Market Analysis
8日の米10年債利回りは、再び2.9%を目指す展開となった。注視すべきは株式のボラティリティだが、米株のそれらは再び上昇。特に米株高のけん引役であるナスダック100のボラティリティの急反発が目立った(チャート①参照)。また、欧州株式ではVSTOXXが2月6日の水準を一気に突破する展開となった(チャート①参照)。8日のレポート「ユーロドルの調整とドル円への影響」でも指摘したとおり、短期的には米長期金利の動向が株式市場のかく乱要因となろう。この状況が続く限り、ドル円は108円台の攻防を注視する状況が継続しよう。

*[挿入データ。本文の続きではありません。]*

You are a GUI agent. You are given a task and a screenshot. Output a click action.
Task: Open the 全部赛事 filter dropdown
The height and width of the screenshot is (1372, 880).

株式市場、特に米国株式のかく乱要因としてもうひとつ注視すべきは、ユーロドルの動向である。テクニカル面で調整シグナルが点灯したことは8日のレポートで指摘済み。リスクリバーサル(1M-3M)が拡大基調を鮮明にしている点も考えるならば、昨年12月18日安値1.1736レベルを起点とした短期レジスタンスラインを視野にさらに下落幅が拡大(=米ドルの買戻しが進行)する可能性が高まっている(チャート②参照)。このラインは来週、1.2536からのリトレースメント38.20%とクロスする。対ユーロでの米ドル買いは米ドル相場全体のサポート要因となる一方、米企業へのネガティブ要因として意識される材料でもある。また、国際商品市況の下落要因でもある。ユーロドルの調整が米国株式の不安定化を助長するならば、ドル円は米ドル高よりもリスク回避相場の方に敏感に反応し、上述した108円の攻防が散見されよう。目先の下値攻防分岐は、2017年以降レンジの下限として意識され続け、且つ直近は厚いビッドが観測されている108.00だろう。1月26日安値108.27ブレイクは、このポイントをトライするシグナルとなろう。108.00をも下方ブレイクする場合、米国株式をはじめとした世界的な株高調整の圧力がさらに強まっている展開が想定される。尚、ドル円のリスクリバーサル(1M)は、昨年4月のフランスリスク以来の水準まで急拡大中(チャート③参照)。通貨オプション市場では、ドル円の下落リスクに対する警戒レベルが上昇している。